EXERCISE
In the records below, find the line containing "This screenshot has width=690, height=425." and repeat it and every line after it exactly, without pictures.

** Opening EXTRACTED DATA block **

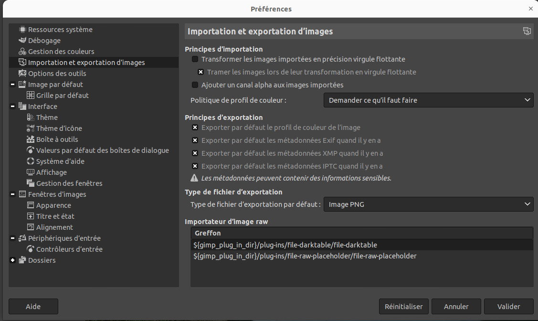Open the Gestion des fenêtres page
Viewport: 538px width, 321px height.
(x=69, y=183)
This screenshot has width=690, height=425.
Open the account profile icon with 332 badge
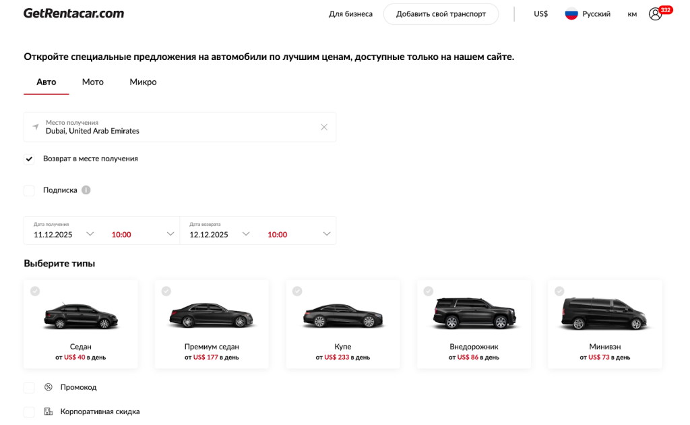654,13
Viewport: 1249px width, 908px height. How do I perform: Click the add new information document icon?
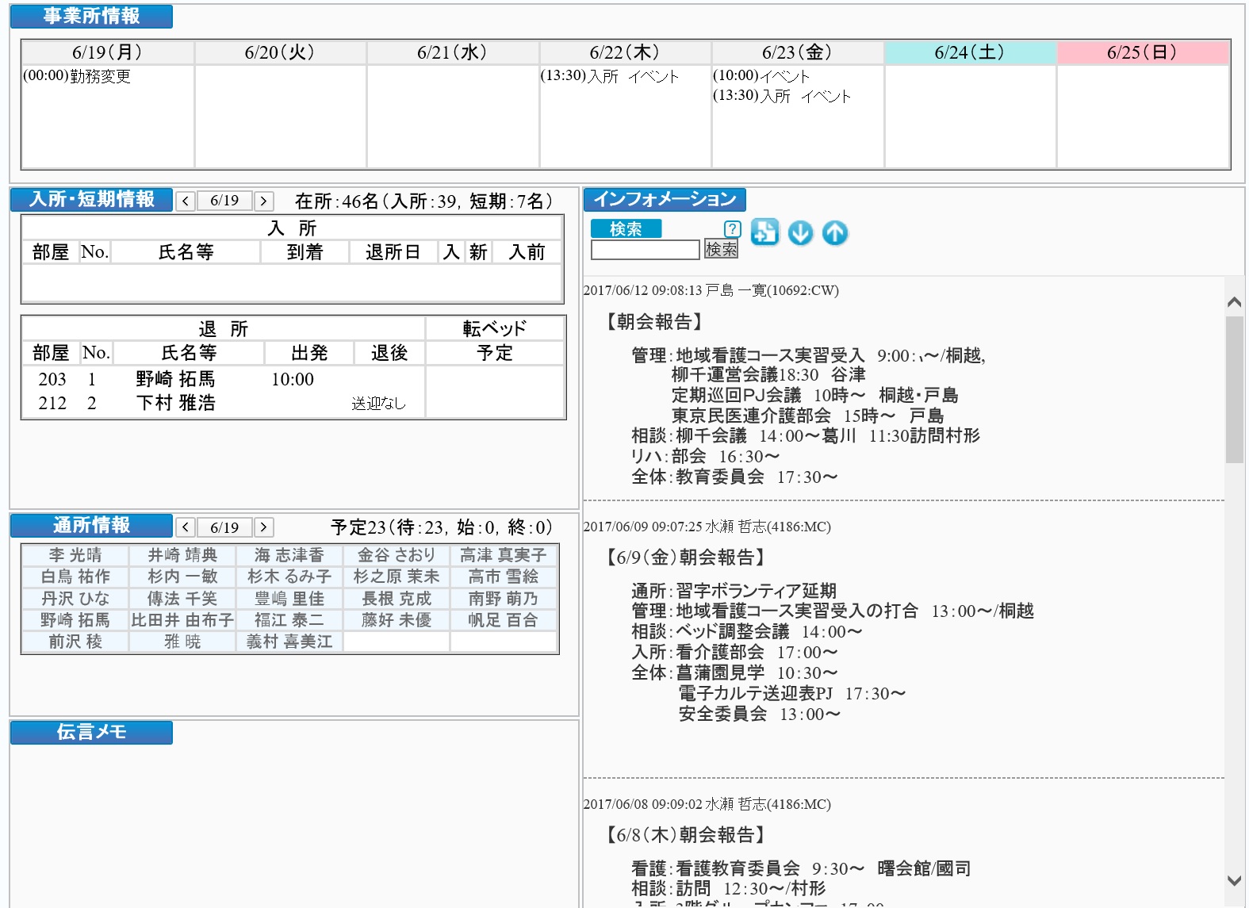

** Closing EXTRACTED DATA block **

ANSWER BOX
This screenshot has width=690, height=425.
Open the account profile icon with 332 badge
654,13
Viewport: 1249px width, 908px height. How do I perform: Click the add new information document icon?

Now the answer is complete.